Growth in energy consumption is a concern shared by many countries. Increases and decreases in output, energy efficiency and industrial structural adjustment cause changes in energy consumption. Here, we described various decomposition algorithms from the view of energy consumption and energy intensity change and compare results for decomposition across China's manufacturing industry. The factor decomposition method is a way to analyze reasons for changes that affect energy consumption. The energy decomposition method can be divided into the amount of energy consumption, and energy intensity. The Shapley algorithm, M-E algorithm, Se-Hark algorithm and AWT-PDM algorithm are common decomposition methods for energy consumption. The results of the two methods are the same, but the Shapley algorithm is more suitable for multi-factor decomposition. The Se-Hark Park algorithm and AWT-PDM algorithm better reflect the impact of the economic structure of energy consumption. The defect in the AWT-PDM algorithm is that the method cannot decompose the amount of change in energy consumption completely. The method of energy intensity decomposition is divided into multiplication decomposition, and sum decomposition. Multiplication decomposition reflects change in the rate of energy intensity, the sum decomposition reflects the amount of energy intensity change.
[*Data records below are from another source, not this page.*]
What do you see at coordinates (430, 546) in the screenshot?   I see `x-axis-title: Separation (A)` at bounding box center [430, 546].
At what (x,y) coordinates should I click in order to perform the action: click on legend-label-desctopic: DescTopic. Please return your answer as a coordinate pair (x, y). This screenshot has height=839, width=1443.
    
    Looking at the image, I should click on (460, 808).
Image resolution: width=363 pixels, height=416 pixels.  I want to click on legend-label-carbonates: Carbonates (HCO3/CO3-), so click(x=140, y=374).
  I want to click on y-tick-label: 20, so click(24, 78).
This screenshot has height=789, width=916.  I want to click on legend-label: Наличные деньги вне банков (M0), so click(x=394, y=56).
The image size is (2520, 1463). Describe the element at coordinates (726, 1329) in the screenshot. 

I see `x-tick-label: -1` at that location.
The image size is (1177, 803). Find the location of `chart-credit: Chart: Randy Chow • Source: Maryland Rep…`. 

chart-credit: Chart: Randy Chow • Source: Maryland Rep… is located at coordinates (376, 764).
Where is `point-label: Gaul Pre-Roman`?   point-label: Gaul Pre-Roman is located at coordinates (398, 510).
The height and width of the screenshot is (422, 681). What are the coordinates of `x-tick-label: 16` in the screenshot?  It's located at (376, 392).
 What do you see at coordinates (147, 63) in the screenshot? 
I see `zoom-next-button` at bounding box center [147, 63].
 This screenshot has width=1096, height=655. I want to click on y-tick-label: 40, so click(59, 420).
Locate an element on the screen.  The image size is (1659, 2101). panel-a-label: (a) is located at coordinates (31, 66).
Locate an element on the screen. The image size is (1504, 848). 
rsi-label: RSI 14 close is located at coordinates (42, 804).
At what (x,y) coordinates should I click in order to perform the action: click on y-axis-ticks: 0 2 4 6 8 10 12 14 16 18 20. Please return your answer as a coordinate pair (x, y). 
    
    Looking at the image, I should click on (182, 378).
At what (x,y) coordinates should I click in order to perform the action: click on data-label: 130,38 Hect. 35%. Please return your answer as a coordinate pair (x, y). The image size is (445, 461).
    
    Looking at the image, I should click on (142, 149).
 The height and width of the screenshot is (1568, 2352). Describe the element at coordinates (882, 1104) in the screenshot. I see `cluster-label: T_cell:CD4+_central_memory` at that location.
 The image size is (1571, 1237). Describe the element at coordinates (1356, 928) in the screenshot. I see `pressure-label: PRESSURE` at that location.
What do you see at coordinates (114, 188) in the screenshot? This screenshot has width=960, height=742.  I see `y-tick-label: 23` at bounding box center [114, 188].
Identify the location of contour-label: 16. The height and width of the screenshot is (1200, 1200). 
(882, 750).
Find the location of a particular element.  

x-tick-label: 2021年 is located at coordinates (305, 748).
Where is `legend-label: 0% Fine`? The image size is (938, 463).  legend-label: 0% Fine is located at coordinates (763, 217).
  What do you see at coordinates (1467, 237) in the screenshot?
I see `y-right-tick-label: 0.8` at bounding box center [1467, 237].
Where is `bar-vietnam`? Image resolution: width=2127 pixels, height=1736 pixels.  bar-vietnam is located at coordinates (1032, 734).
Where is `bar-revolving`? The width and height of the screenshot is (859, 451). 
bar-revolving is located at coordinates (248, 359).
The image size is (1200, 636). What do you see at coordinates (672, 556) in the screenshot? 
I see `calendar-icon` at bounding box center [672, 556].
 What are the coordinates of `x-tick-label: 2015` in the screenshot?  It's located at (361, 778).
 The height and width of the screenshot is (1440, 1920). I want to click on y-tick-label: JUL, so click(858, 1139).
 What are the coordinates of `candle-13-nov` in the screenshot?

The Laspeyres algorithm, Fisher Algorithm, AMDI algorithm and LMDI algorithm are common methods of energy intensity decomposition. Among these algorithms, the Fisher algorithm and LMDI algorithm can decompose the change in energy intensity completely, but the result of the Laspeyres algorithm and AMDI of algorithm results in residual items. Fisher and the refined Laspeyres algorithm makes up for the shortcomings of the Laspeyres algorithm. The results of the refined Laspeyres algorithm are equal with the Shapley algorithm. The decomposition of the AMDI algorithm results in small residual items and the LMDI algorithm which is a further development of the AMDI algorithm eliminates residual items.